The progress in forensics comes from combining new
techniques, like those used in the investigation of anthrax, with existing
techniques, like those involved in the Ramsey case, said Max M. Houck, director
of West Virginia University's Forensic Science Initiative.
The FBI said this week that development in genetic research permitted
police to trace the anthrax used in the 2001 attacks to a certain flask of
spores.
In the killing case of 6-year-old Ramsey in 1996, it was
only this year that prosecutors informed that a new series of tests indicated to
an unknown attacker, clearing family members of suspicion.
Although the testing technique used in Ramsey's case was not
new, as Houck said, prosecutors found out it could be relevant to their case in
a 2007 West Virginia University
course.
According to Cooks, the testing method, discussed in
Friday's edition of the journal Science, could be available in a year or two,
as quoted by the Associated Press.
He explained that substances like cocaine and military
explosives have the tendency to be hard to get off the fingers.
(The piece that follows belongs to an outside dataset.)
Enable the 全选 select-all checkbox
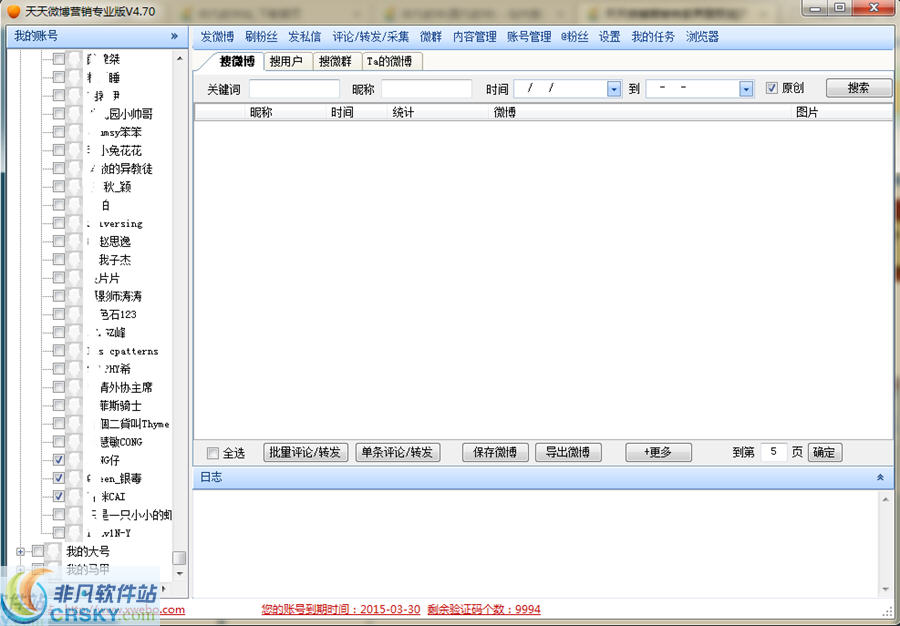The image size is (900, 626). pyautogui.click(x=212, y=453)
If someone who
has manipulated them later handles something hard like a file or plastic
binder, it will transfer the chemicals, he said.
The chemicals are found at the points of the fingerprint's
ridges, so what is then on the hard surface is the fingerprint in chemical. Thus,
police can not only identify the individual from the print, but also link the
person and the drug or chemical, Cooks concluded.